Mastodawn

Alexander Bochmann Aug 14, 2018

Looks like we'll be planning for the next round of VMware updates due to #L1TF tomorrow: https://www.vmware.com/security/advisories/VMSA-2018-0020.html

"vCenter Server, ESXi, Workstation, and Fusion updates include Hypervisor-Specific Mitigations for L1 Terminal Fault - VMM. This issue may allow a malicious VM running on a given CPU core to effectively read the hypervisor’s or another VM’s privileged information that resides sequentially or concurrently in the same core’s L1 Data cache."

#infosec

VMSA-2018-0020

VMware vSphere, Workstation, and Fusion updates enable Hypervisor-Specific Mitigations for L1 Terminal Fault - VMM vulnerability.

Show thread

Alexander Bochmann Aug 15, 2018

So, #L1TF is kinda the "hyperthreading is dead" one... VMware introduces a new "ESXi Side-Channel-Aware Scheduler".
Quote: "Currently, this scheduler provides the Hyper-Threading-aware mitigation by scheduling on only one Hyper-Thread of a Hyper-Thread-enabled core. As described in more detail below, careful capacity planning is required prior to enabling the ESXi Side-Channel-Aware Scheduler as it could have a performance impact for enterprise applications."

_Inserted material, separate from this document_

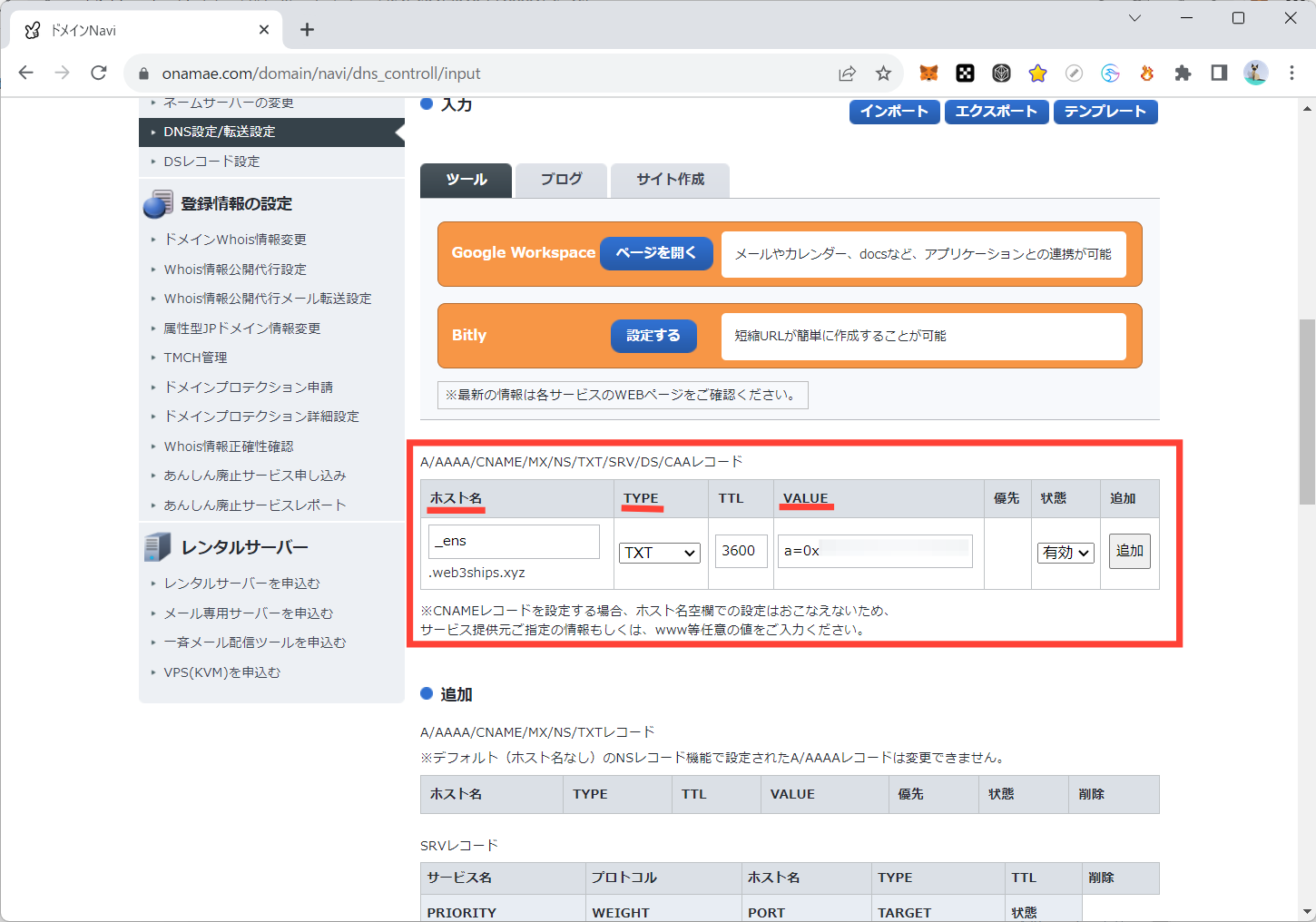Click the reload page icon

(x=99, y=74)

https://kb.vmware.com/s/article/55767

VMware Knowledge Base

Show thread

Alexander Bochmann Aug 22, 2018

#VMware has released a (Powershell) tool to help assess the effects of activating the "Side-Channel-Aware Scheduler" on the hosts of an ESXi-Cluster: https://kb.vmware.com/s/article/56931

Not sure how useful the output is since I only ran it against our test cluster up to now, which, as I was reminded by the tool, has CPUs that don't do hyperthreading anyways 🙄

Still waiting for results on the first production cluster...

VMware Knowledge Base

Show thread

Alexander Bochmann Aug 22, 2018

According to the tool, we should mostly be fine after activating the ESXi SCA scheduler.
It generates a report for each host, listing how much time the host spent in a band of CPU utilisation, and warns if there were times of more than 70% usage. Also finds VMs that have more vCPUs than cores available on each host (minus HT).
We have two host with CPU usage above the threshold, and will need to juggle some resources. Don't expect any problems with that.

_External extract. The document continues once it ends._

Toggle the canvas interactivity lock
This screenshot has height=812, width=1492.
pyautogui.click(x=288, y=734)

On to patching >50 ESXi hosts then.

Show thread

The Gibson 🅅 Aug 22, 2018

@galaxis

um, not my experience...

after patching a few test environments, we were unable to vmotion due to high CPU.

even on hosts that weren't using Hyperthreading to start with...

do some testing.

Show thread

Alexander Bochmann Aug 22, 2018

@thegibson Yeah, planning on that. Tool or not, there has to be some visible fallout from removing half of the CPU threads from a cluster (and ESXi seemed to treat hyperthreads mostly as full cores up to now).

Show thread

The Gibson 🅅

@galaxis It is a HUGE hit on a well used host.

You know your stuff.. proceed cautiously.